Aku beranjak ke kamar, mengambil ponsel yang tergeletak di atas nakas. Langsung browsing di internet tentang perusahaan tempat Mas Hasan bekerja. Aku mengamati satu per satu artikel yang menjelaskan latar belakang perusahaan itu. Setelah mengulik beberapa artikel, barulah menemukan sebuah titik terang.

Di layar ponsel terpampang sebuah lowongan kerja untuk mengisi posisi kurir paket. Ya, posisi yang sama seperti pekerjaan Mas Hasan saat ini. Bahkan, perusahaan yang merekrut pun sama. Hanya saja, lokasi penempatannya saja yang berbeda.

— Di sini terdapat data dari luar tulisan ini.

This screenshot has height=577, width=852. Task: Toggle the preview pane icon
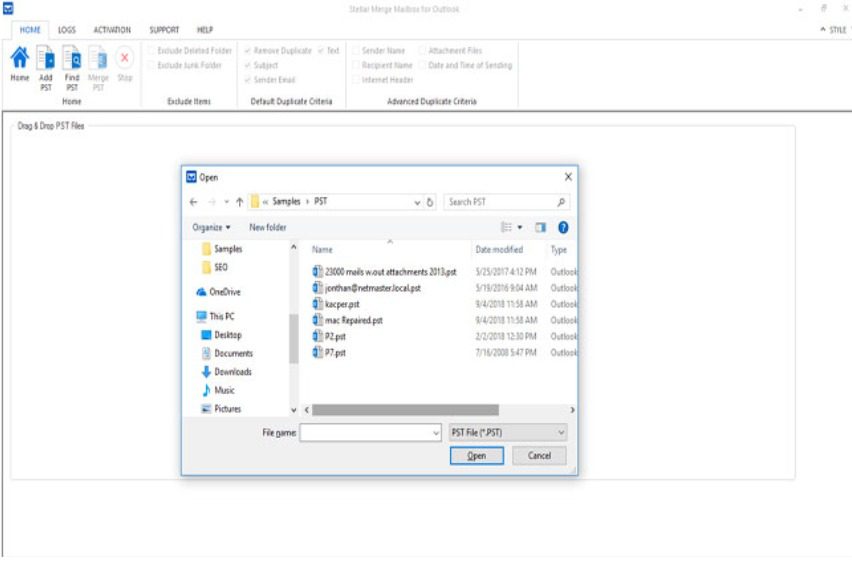pyautogui.click(x=541, y=227)
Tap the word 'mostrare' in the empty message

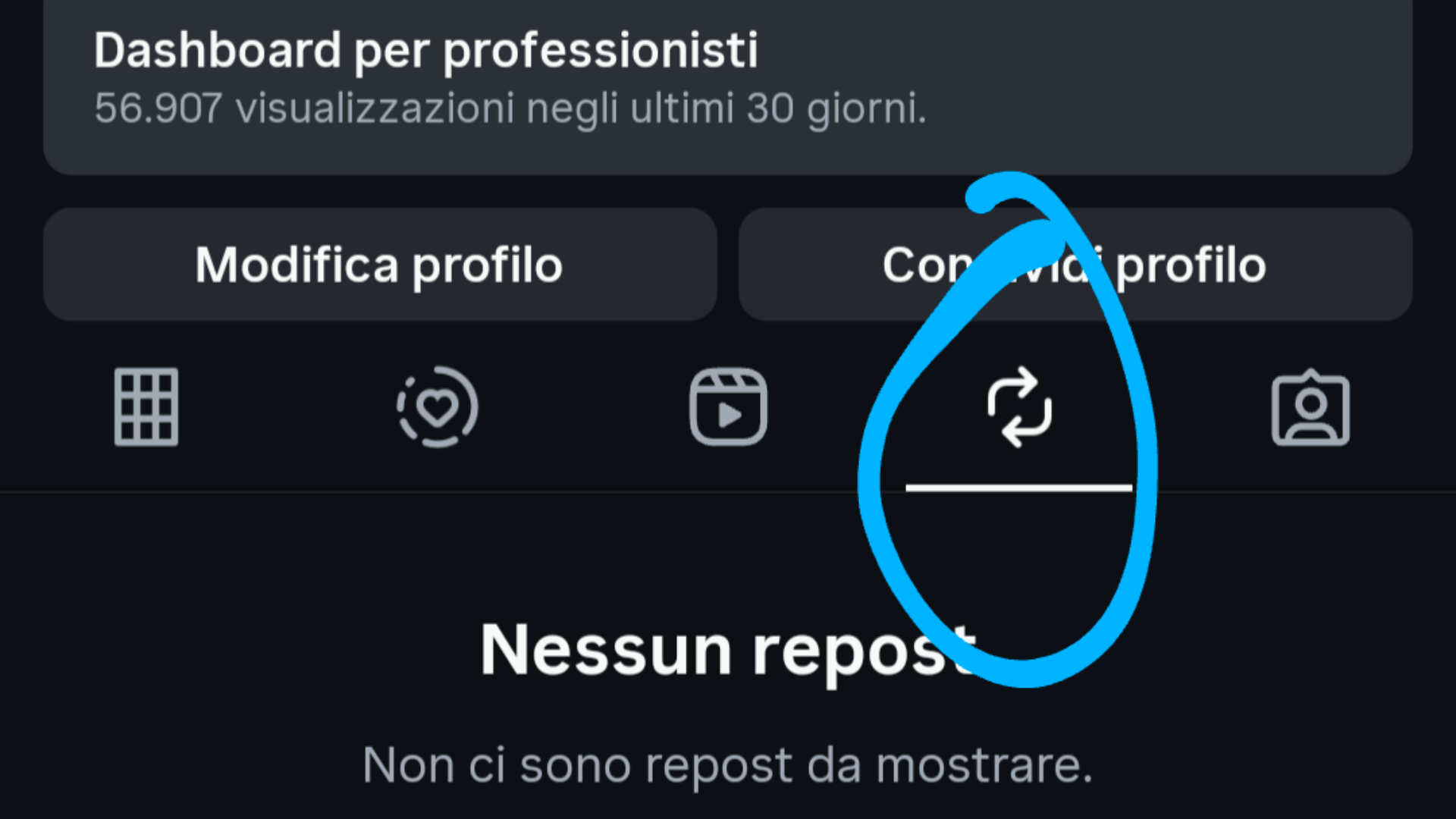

Saat mencermati lowongan tersebut, ada sesuatu yang membuatku sedikit kaget. Gaji yang ditawarkan di perusahaan tersebut ternyata tidak sama dengan gaji Mas Hasan. Bahkan, jauh lebih besar dari yang aku tahu selama ini.

“Apa? Gaji di loker ini 200 ribu per hari. Hmm … masuk akal juga, sih.” Aku bergumam pelan.

Jemariku cekatan mengambil screenshot iklan lowongan kerja tersebut. Akan kupastikan bahwa screenshot ini tersimpan dengan aman. Misi selanjutnya, tinggal mengonfirmasi kebenaran gaji yang ada di iklan tersebut. Sampai saat ini, aku masih memikirkan cara untuk mengetahui kebenaran informasi lowongan kerja tersebut.